▸ **Problem details**:
Only the lines from the one containing "You are a computer-use" to the end of the records belong in the copy. Reproduce them word for word and drop the pictures.

==== Source material ====

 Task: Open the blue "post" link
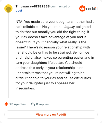pos(19,11)
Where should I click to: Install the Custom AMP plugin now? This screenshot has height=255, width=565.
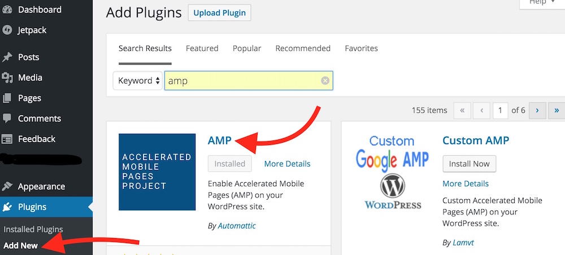[469, 164]
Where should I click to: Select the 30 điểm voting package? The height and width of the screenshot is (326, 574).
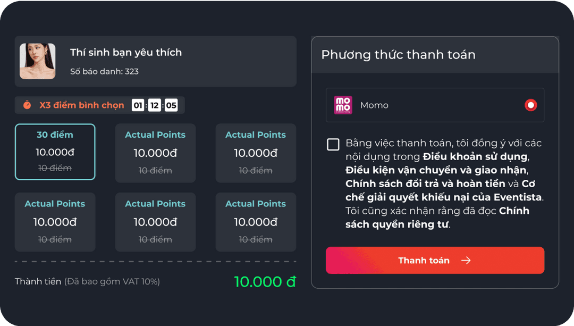point(55,152)
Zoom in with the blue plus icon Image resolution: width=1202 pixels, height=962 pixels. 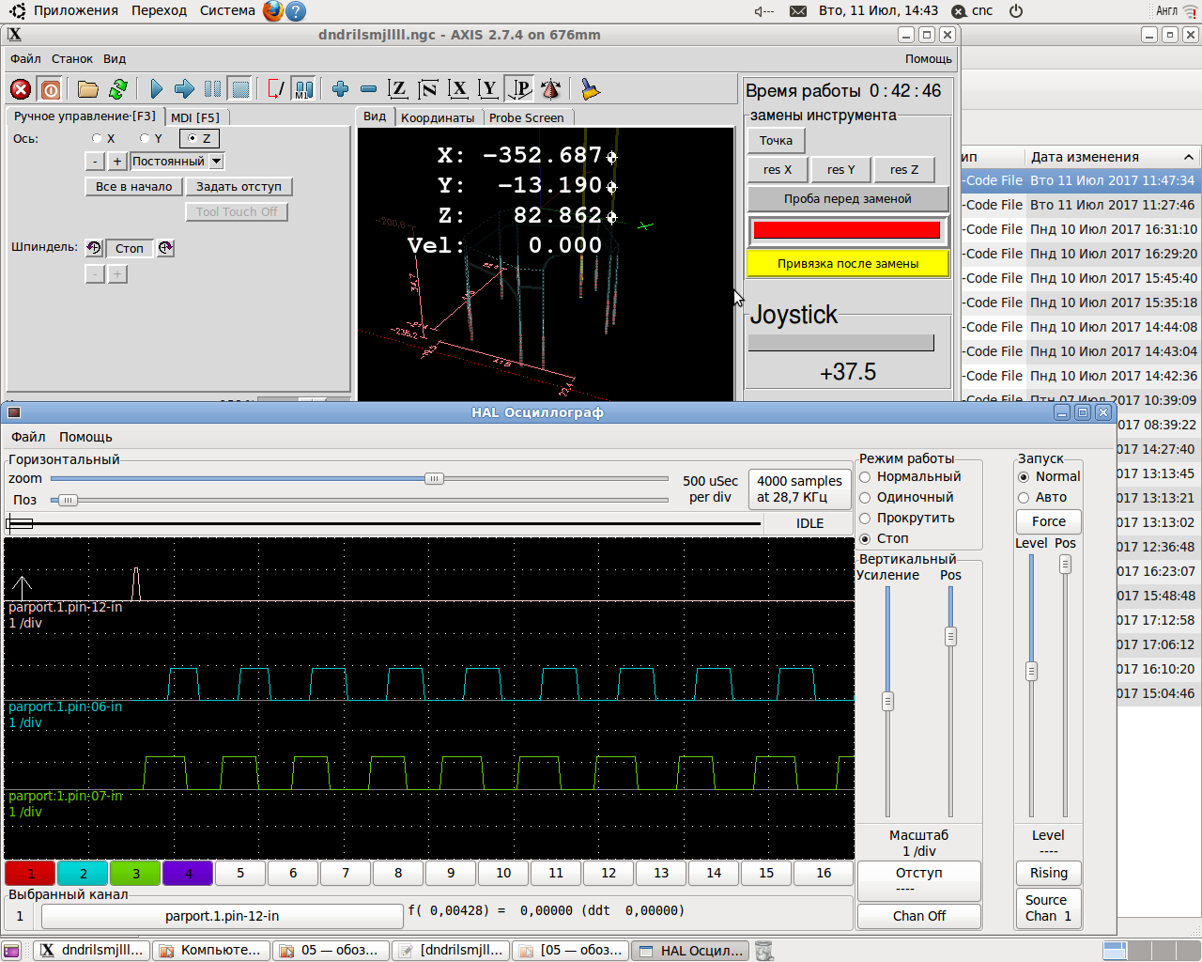pos(340,89)
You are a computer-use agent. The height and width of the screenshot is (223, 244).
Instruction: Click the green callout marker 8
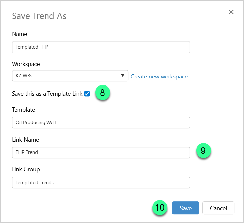(102, 93)
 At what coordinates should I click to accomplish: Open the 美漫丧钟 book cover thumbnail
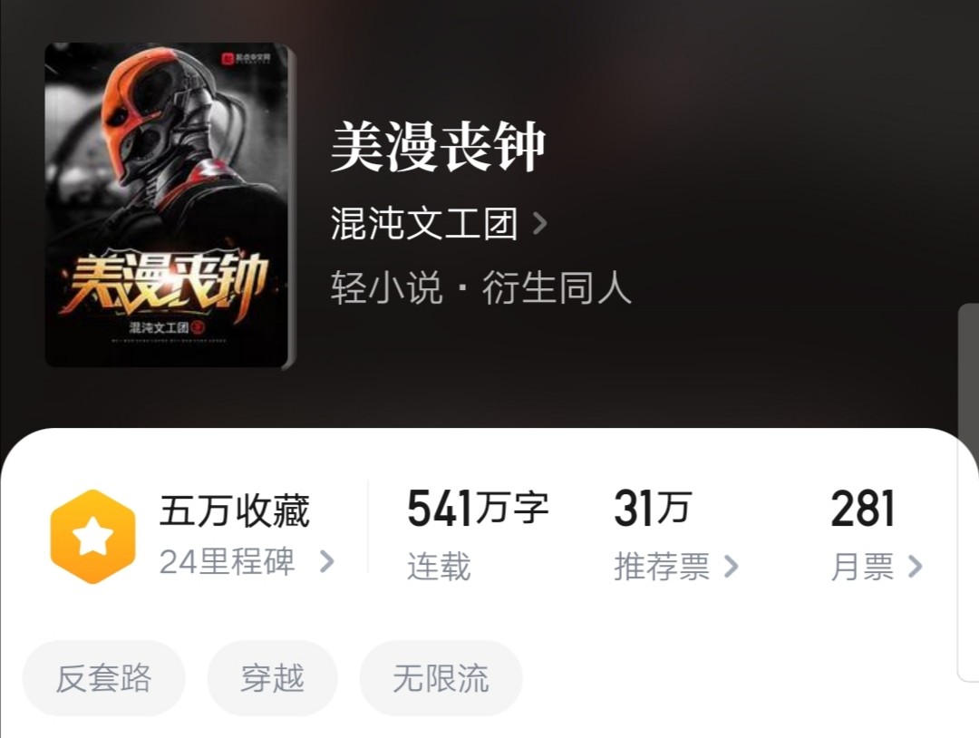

====

▸ **Solved exercise**:
You are a computer-use agent. The height and width of the screenshot is (223, 244).
Instruction: Click the green callout marker 8
(102, 93)
 At what coordinates should I click to accomplish: Open the 美漫丧钟 book cover thumbnail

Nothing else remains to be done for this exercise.